Mark Weprin (born June 5, 1961) represented District 23 in the New York City Council, then the most ethnically diverse district in New York City, which contains the Queens neighborhoods of Hollis Hills, Queens Village, Little Neck, Douglaston, Bayside, Bellerose, Floral Park, Glen Oaks, New Hyde Park, Hollis, Hollis Park Gardens, Holliswood, Fresh Meadows, and Oakland Gardens.

Career
Weprin holds an undergraduate degree in Communications from State University of New York at Albany, as well as a J.D. from Brooklyn Law School. Weprin was an associate at the law firm of Shea & Gould. He has also worked in the administration of former mayor Edward I. Koch and as an account executive in public relations and marketing.

New York State Assembly
Weprin was chosen to replace his father, former Speaker of the Assembly Saul Weprin, in a special election held in 1994. Weprin was Chairman of the Standing Committee on Small Business, as well as a member of the Aging, Codes, Insurance and Judiciary committees. He also served as Chairman of the Assembly Ethics and Guidance Committee, as well as Co-Chair of the Joint Senate/Assembly Legislative Ethics Commission.
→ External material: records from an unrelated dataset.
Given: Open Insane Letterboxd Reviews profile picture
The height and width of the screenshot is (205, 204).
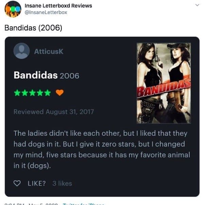Looking at the screenshot, I should click(13, 9).
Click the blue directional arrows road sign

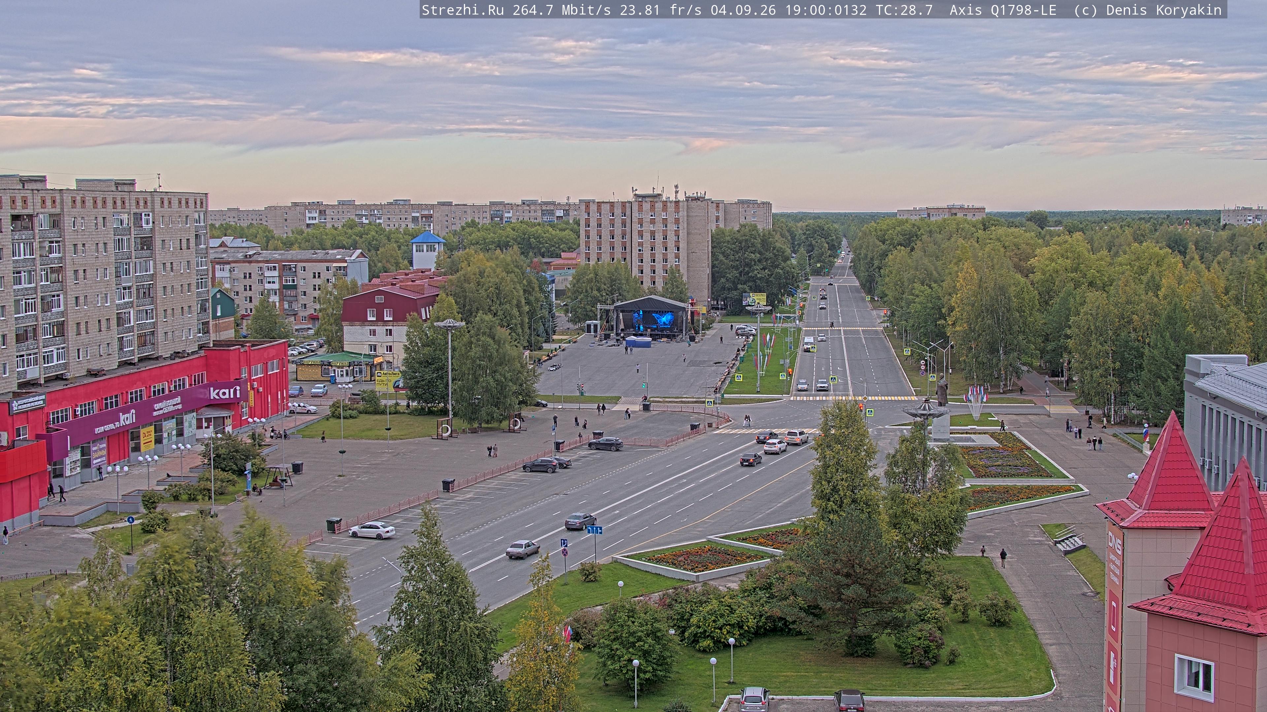[594, 530]
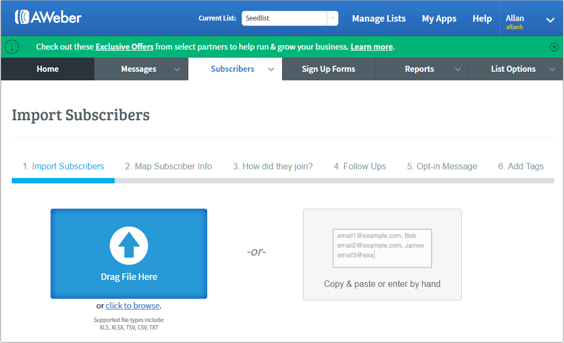The height and width of the screenshot is (343, 564).
Task: Click the Messages dropdown arrow
Action: [x=177, y=69]
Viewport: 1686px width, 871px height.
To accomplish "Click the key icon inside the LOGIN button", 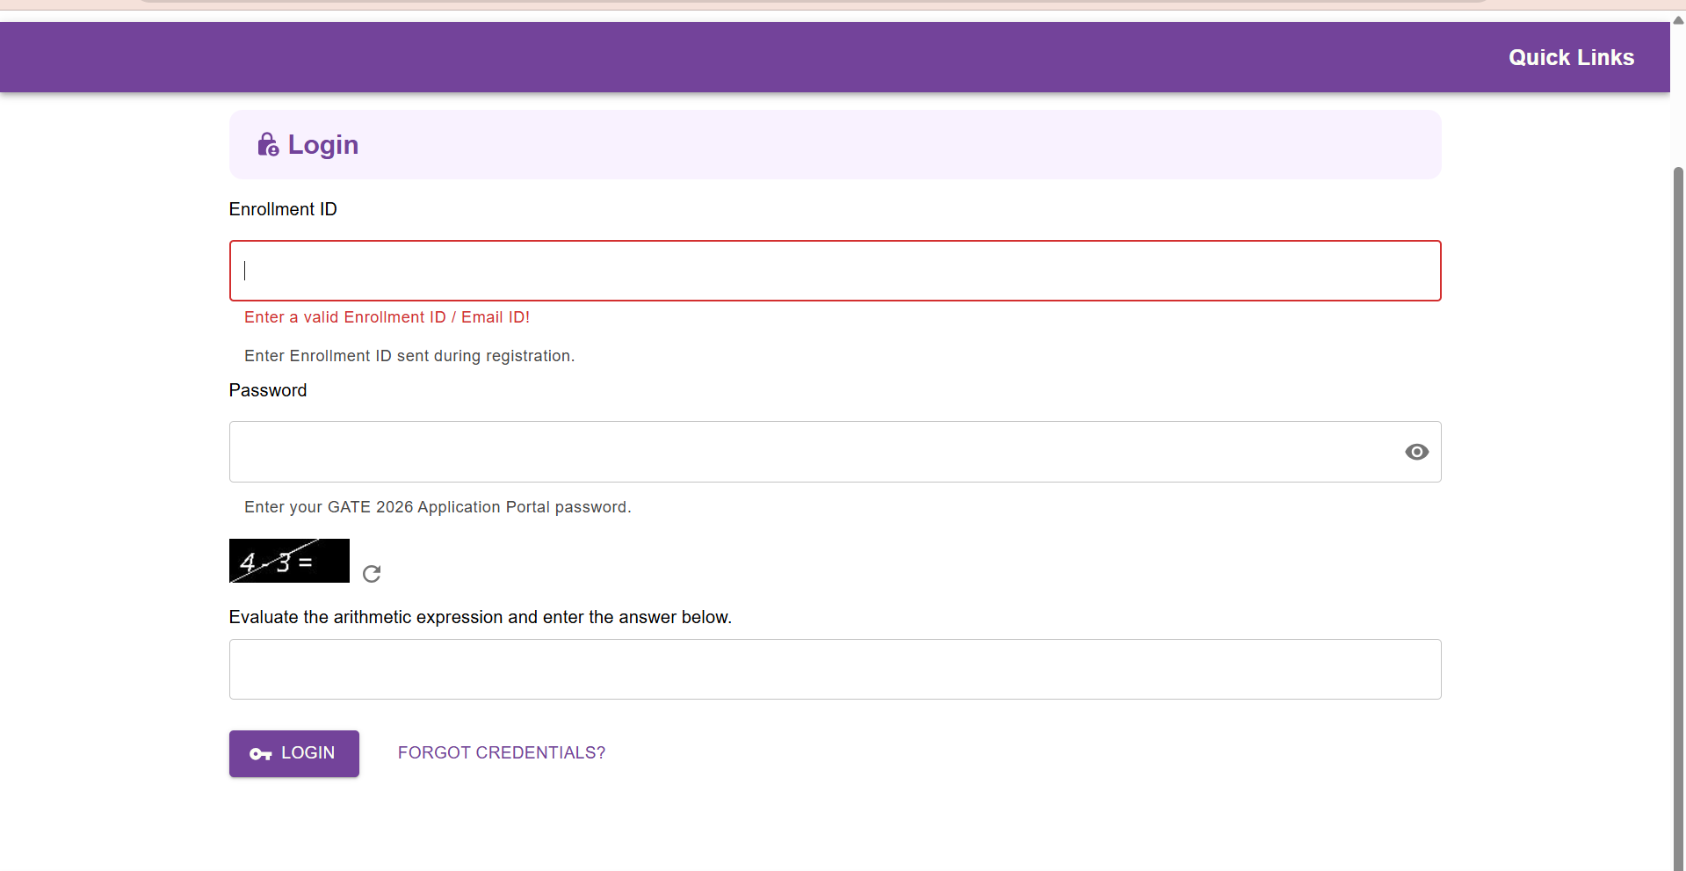I will (x=261, y=754).
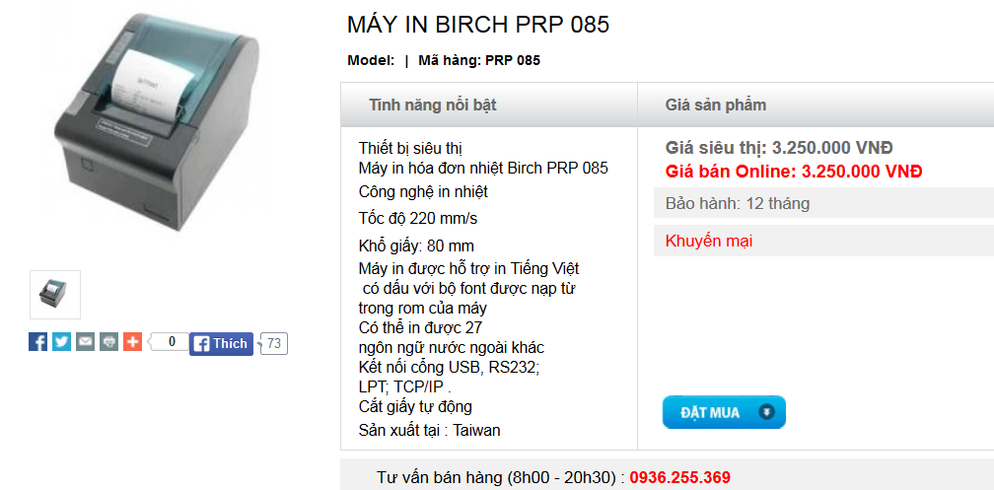The image size is (994, 490).
Task: Click the Tính năng nổi bật header
Action: click(x=439, y=105)
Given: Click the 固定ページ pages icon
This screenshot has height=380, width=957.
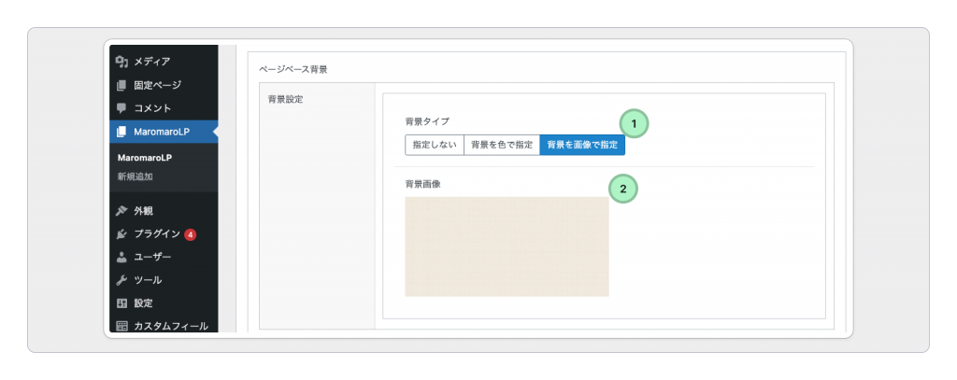Looking at the screenshot, I should 121,85.
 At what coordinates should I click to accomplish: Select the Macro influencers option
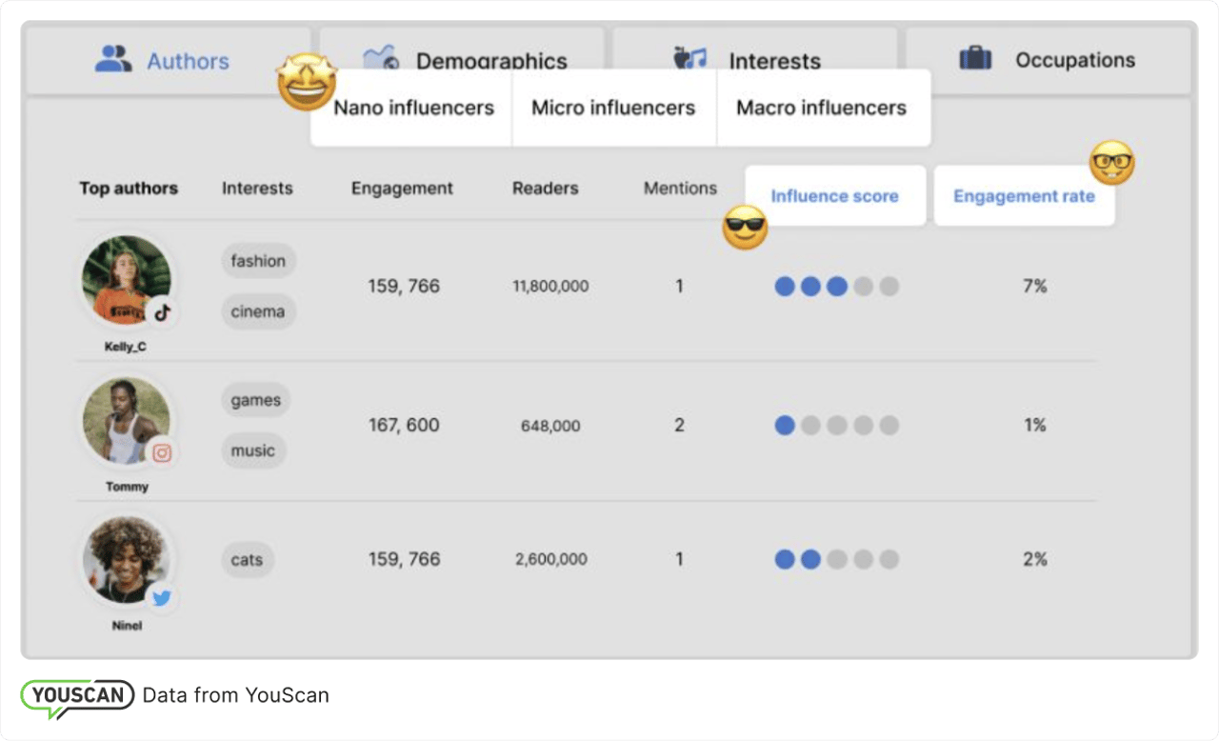point(821,108)
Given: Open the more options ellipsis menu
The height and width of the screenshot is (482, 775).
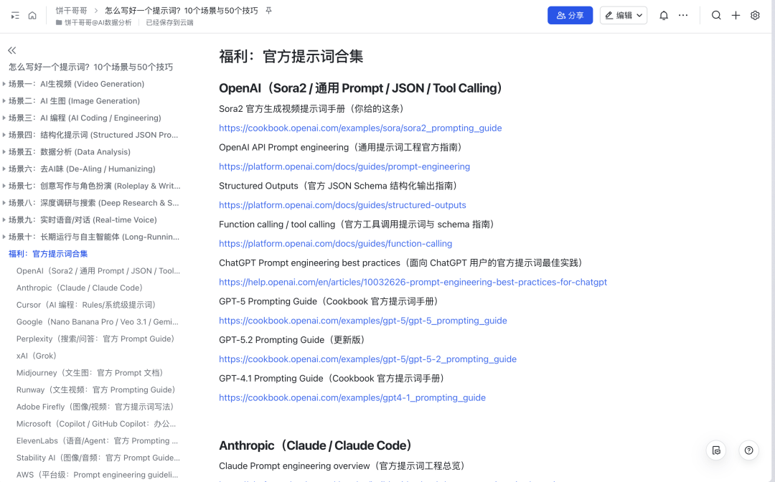Looking at the screenshot, I should click(x=683, y=15).
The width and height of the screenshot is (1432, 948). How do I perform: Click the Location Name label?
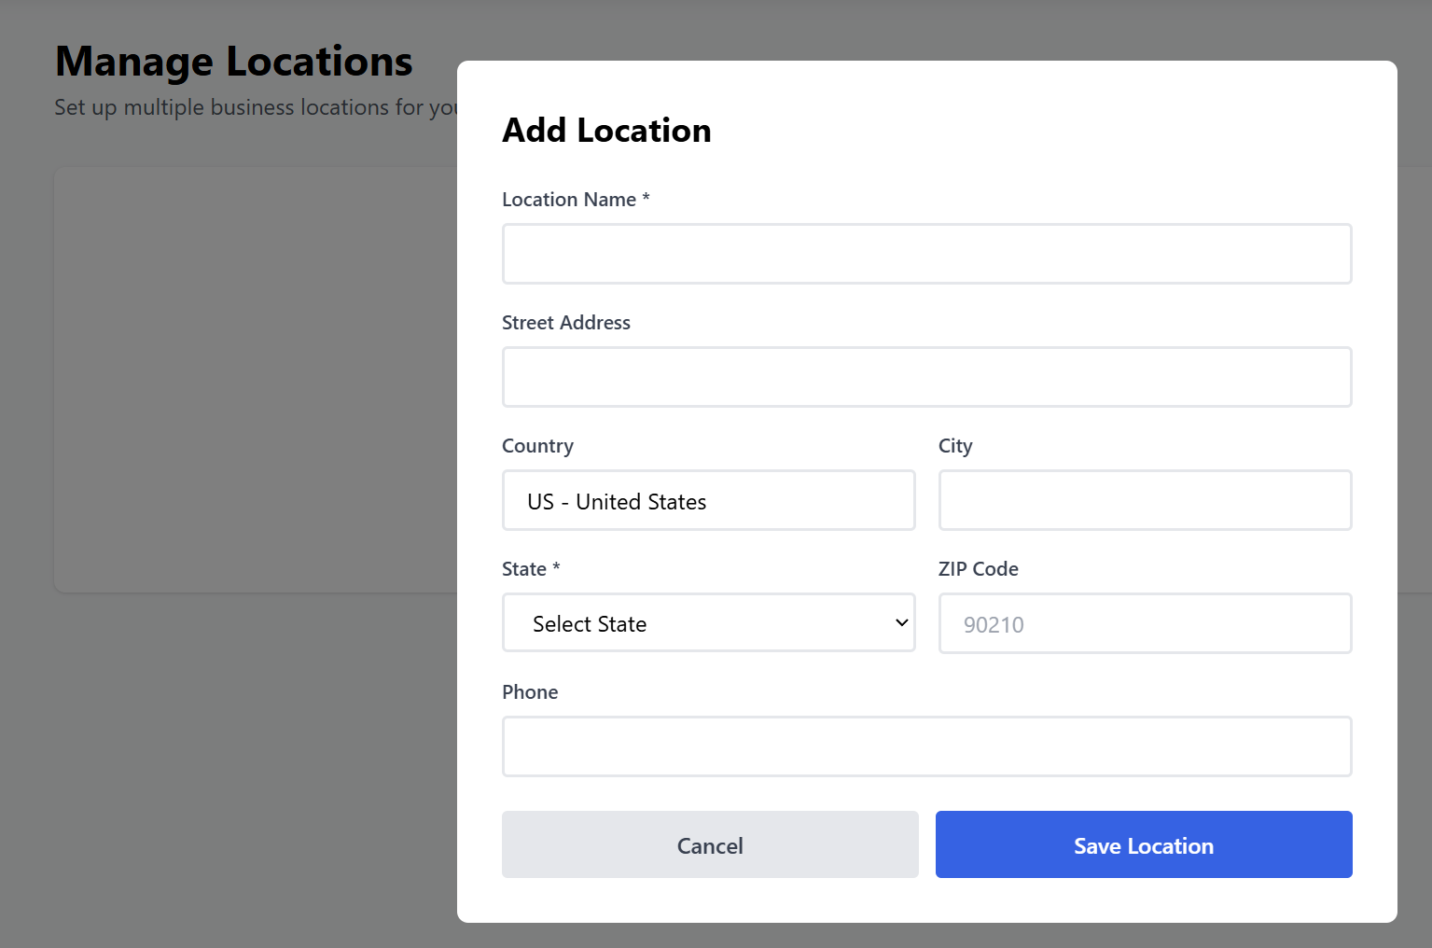[569, 200]
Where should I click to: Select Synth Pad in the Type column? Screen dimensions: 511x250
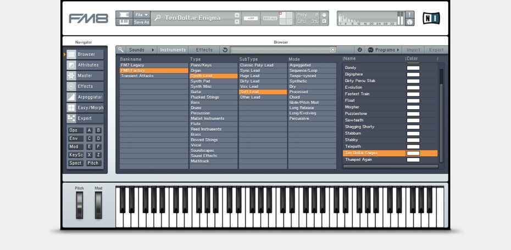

Prior to that, he served in the capacity of Secretary to the Majority Conference and Chairman of the Subcommittee for Outreach and Oversight of Senior Citizen Programs.

New York City Council
On November 3, 2009, Weprin was elected to represent the 23rd district of the New York City Council, which encompasses a large portion of North Eastern Queens, replacing his brother David, who had chosen to run for New York City Comptroller instead of reelection to the City Council, but lost the Democratic primary election.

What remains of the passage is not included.